== Material for this exercise
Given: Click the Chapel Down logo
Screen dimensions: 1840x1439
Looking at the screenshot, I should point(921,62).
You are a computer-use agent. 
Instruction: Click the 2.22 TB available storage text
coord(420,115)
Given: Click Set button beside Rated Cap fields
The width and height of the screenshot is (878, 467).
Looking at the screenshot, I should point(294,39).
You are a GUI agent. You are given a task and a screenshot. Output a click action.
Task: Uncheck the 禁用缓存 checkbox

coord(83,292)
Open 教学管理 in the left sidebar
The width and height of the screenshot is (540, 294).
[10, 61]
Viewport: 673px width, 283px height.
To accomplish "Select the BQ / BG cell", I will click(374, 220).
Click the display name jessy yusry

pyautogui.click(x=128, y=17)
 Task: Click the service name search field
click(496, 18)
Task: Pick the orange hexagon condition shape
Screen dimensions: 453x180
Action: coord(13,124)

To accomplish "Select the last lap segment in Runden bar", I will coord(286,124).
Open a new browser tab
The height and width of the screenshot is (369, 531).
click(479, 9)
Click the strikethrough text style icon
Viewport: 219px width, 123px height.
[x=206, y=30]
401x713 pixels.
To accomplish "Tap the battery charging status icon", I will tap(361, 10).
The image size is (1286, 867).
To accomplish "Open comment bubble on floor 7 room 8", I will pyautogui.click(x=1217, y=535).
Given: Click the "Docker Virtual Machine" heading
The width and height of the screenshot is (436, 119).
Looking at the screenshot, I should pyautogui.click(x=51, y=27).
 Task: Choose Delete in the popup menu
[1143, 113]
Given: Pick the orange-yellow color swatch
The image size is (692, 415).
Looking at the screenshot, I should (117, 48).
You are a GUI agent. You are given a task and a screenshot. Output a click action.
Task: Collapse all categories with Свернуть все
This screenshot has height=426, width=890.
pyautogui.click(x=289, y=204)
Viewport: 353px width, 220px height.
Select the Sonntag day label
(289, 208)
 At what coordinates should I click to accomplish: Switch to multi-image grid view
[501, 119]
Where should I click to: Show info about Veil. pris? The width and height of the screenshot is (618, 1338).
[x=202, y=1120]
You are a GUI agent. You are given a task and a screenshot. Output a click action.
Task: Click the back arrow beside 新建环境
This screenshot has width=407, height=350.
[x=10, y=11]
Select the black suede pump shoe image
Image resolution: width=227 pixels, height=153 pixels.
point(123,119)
====
- Given task
Output everything from the line containing "Select the black suede pump shoe image" down to the end of the records as a two-column CSV with the columns task and answer. Use one row per record, and put each record's text and its answer in separate quoted fields, with line breaks replaced by spaces.

- Answer to this task
task,answer
"Select the black suede pump shoe image Image resolution: width=227 pixels, height=153 pixels.","point(123,119)"